Currently I am doing something really funny (Which I know its not correct). I create keys with timestamp string for given range and concatenate with long.
like ,
1254345345435-1234
3423432423432-1234
1231231231231-9999
and pass set of keys to hector api. (so if i have date range for 1 month and I want every minute data, i create 30 * 24 * 60 * [number of secondary key - long])
I can solve concatenation issue with composite key. But query part is what I am trying to understand.
As far as I understood, As we are using RandomPartitioner we cannot really query based on range as keys are MD5 checksum. Whats ideal design for this kind of use case ?
my schema and requirements are as follows : (actual csh)
CREATE TABLE report(
ts timestamp,
user_id long,
svc1 long,
svc2 long,
svc3 long,
PRIMARY KEY(ts, user_id));
select from report where ts between (123445345435 and 32423423424) and user_id is in (123,567,987)
You cannot do range queries on the first component of a composite key. Instead, you should write a sentinel value such as a daystamp (the unix epoch at midnight on the current day) as the key, then write a composite column as timestamp:long. This way you can provide the keys that comprise your range, and slice on the timestamp component of the composite column.
Denormalize! You must model your schema in a manner that will enable the types of queries you wish to perform. We create a reverse (aka inverted, inverse) index for such scenarios.
CREATE TABLE report(
KEY uuid PRIMARY KEY,
svc1 bigint,
svc2 bigint,
svc3 bigint
);
CREATE TABLE ReportsByTime(
KEY ascii PRIMARY KEY
) with default_validation=uuid AND comparator=uuid;
CREATE TABLE ReportsByUser(
KEY bigint PRIMARY KEY
)with default_validation=uuid AND comparator=uuid;
See here for a nice explanation. What you are doing now is generating your own ascii key in the times table, to enable yourself to perform the range slice query you want - it doesn't have to be ascii though just something you can use to programmatically generate your own slice keys with.
You can use this approach to facilitate all of your queries, this likely isn't going to suit your application directly but the idea is the same. You can squeeze more out of this by adding meaningful values to the column keys of each table above.

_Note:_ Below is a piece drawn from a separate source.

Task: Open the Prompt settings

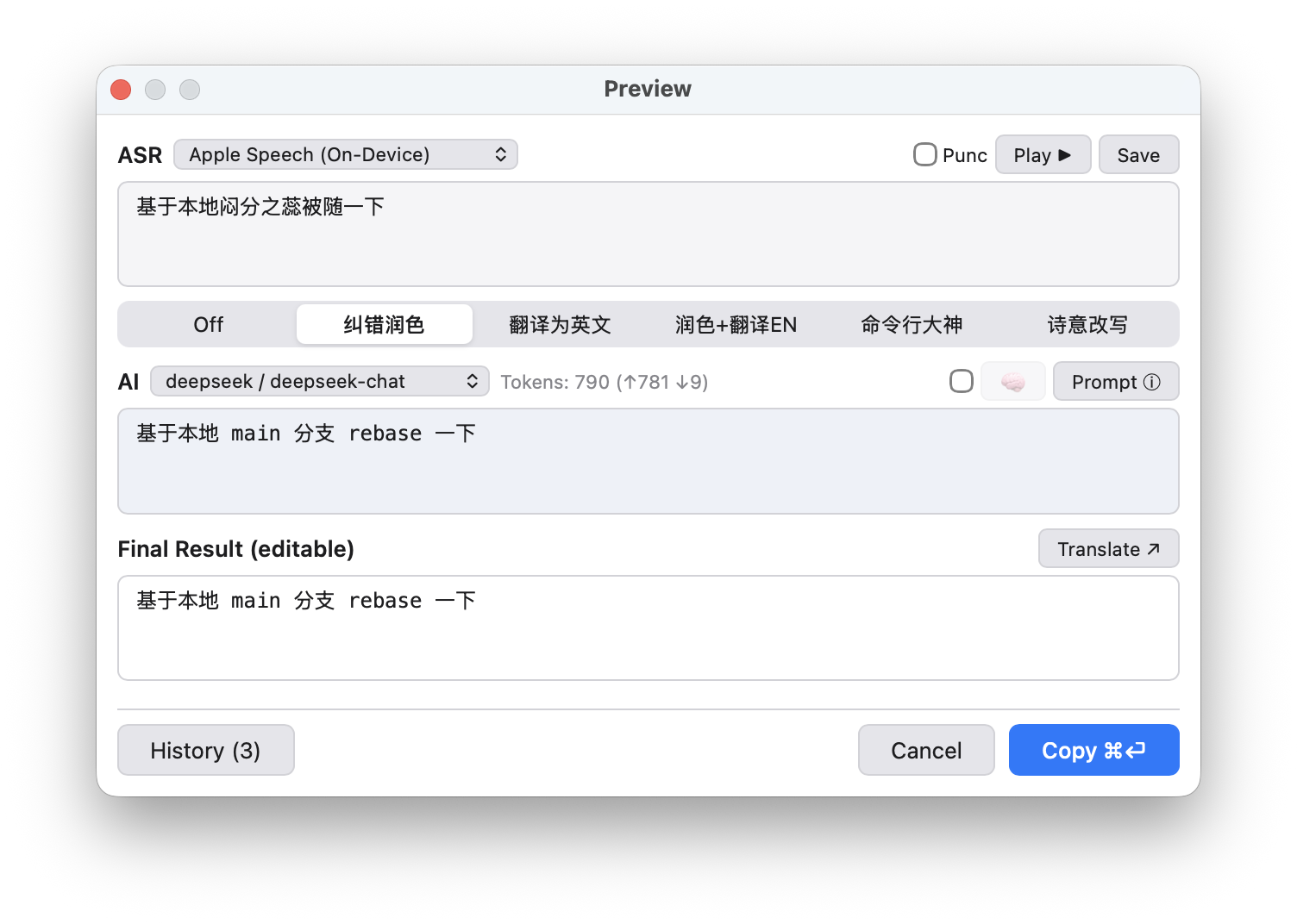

cqlsh:tester> select * from report;
KEY | svc1 | svc2 | svc3
--------------------------------------+------+------+------
1381b530-1dd2-11b2-0000-242d50cf1fb5 | 332 | 333 | 334
13818e20-1dd2-11b2-0000-242d50cf1fb5 | 222 | 223 | 224
13816710-1dd2-11b2-0000-242d50cf1fb5 | 112 | 113 | 114
cqlsh:tester> select * from times;
KEY,1212051037 | 13818e20-1dd2-11b2-0000-242d50cf1fb5,13818e20-1dd2-11b2-0000-242d50cf1fb5 | 1381b530-1dd2-11b2-0000-242d50cf1fb5,1381b530-1dd2-11b2-0000-242d50cf1fb5
KEY,1212051035 | 13816710-1dd2-11b2-0000-242d50cf1fb5,13816710-1dd2-11b2-0000-242d50cf1fb5 | 13818e20-1dd2-11b2-0000-242d50cf1fb5,13818e20-1dd2-11b2-0000-242d50cf1fb5
KEY,1212051036 | 13818e20-1dd2-11b2-0000-242d50cf1fb5,13818e20-1dd2-11b2-0000-242d50cf1fb5
cqlsh:tester> select * from users;
KEY | 13816710-1dd2-11b2-0000-242d50cf1fb5 | 13818e20-1dd2-11b2-0000-242d50cf1fb5
-------------+--------------------------------------+--------------------------------------
23123123231 | 13816710-1dd2-11b2-0000-242d50cf1fb5 | 13818e20-1dd2-11b2-0000-242d50cf1fb5
Why don't you use wide rows, where Key is timestamp and Column Name as Long-Value then you can pass multiple key's (timestamp's) to getKeySlice and select multiple column's to withColumnSlice by there name (which is id).
As I don't know what is column name and value, I feel this can help you. Can you provide more details of your column family definition.